Start of PAGE EXCERPT

Exploring a framework to manage bullying in South African academia: Human resources perspective

Original Research Exploring a framework to manage bullying in South African academia: Human resources perspective

Manasseh M. Mokgolo, Esther M. Chigo

About the author(s) Manasseh M. Mokgolo, Department of Leadership and Human Resources Review, Faculty of Leadership and Management Practice, Office of the Public Service Commission, Pretoria, South Africa
Esther M. Chigo, Department of Human Resource Management, College of Economic and Management Sciences, University of South Africa, Pretoria, South Africa


Abstract

Orientation: Bullying is widespread at South African universities and has short- and long-term negative consequences for employees and organisations.

Research purpose: The study explored human resources (HR) practitioners’ challenges in managing bullying at work and sought to establish a framework for managing bullying above and below the surface in the organisation from their viewpoint.

Motivation for the study: Human resources practitioners are a strategic link between diverse constituencies in the organisation and consequently encounter several challenges in their attempts to address and manage bullying.

End of PAGE EXCERPT

WHAT THIS EXERCISE ASKS —
**A)** From the abstract on bullying in South African academia, print everything from "About the author(s)" down to "from their viewpoint.".
**B)** In the abstract on bullying in South African academia, how are human resources practitioners described in relation to the organization?

Start of RECORDED DATA

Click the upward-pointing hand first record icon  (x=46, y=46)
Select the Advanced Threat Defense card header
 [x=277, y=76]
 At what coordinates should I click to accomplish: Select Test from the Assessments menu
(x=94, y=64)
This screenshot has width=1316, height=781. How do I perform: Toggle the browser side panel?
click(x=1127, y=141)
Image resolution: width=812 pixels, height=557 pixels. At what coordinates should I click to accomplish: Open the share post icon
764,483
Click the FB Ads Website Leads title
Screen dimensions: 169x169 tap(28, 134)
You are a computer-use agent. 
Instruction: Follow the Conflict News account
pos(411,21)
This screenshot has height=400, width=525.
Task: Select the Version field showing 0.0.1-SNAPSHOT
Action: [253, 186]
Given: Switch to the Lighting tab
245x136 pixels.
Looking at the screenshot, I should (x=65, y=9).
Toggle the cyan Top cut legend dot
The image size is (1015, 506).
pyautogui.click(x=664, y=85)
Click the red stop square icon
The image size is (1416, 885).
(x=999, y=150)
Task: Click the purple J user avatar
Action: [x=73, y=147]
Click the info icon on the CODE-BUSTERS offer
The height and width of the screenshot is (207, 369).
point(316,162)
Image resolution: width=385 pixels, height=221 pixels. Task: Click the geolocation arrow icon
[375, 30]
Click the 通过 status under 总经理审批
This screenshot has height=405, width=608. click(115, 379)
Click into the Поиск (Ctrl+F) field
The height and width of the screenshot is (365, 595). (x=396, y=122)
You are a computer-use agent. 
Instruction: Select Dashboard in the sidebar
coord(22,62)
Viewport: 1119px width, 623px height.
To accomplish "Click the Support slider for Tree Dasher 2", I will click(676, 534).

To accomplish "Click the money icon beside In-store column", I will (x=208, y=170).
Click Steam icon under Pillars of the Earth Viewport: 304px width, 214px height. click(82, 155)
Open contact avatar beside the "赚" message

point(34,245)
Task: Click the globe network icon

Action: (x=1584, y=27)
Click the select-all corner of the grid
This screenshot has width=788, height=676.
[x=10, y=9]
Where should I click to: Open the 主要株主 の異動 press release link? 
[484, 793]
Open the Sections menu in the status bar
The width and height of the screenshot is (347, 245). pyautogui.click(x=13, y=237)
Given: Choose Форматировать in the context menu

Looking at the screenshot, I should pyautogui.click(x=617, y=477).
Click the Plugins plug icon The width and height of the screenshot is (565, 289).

End of RECORDED DATA

TASK-BY-TASK ANSWERS —
**A)**
About the author(s) Manasseh M. Mokgolo, Department of Leadership and Human Resources Review, Faculty of Leadership and Management Practice, Office of the Public Service Commission, Pretoria, South Africa
Esther M. Chigo, Department of Human Resource Management, College of Economic and Management Sciences, University of South Africa, Pretoria, South Africa


Abstract

Orientation: Bullying is widespread at South African universities and has short- and long-term negative consequences for employees and organisations.

Research purpose: The study explored human resources (HR) practitioners’ challenges in managing bullying at work and sought to establish a framework for managing bullying above and below the surface in the organisation from their viewpoint.

**B)** They are described as a strategic link between diverse constituencies in the organisation.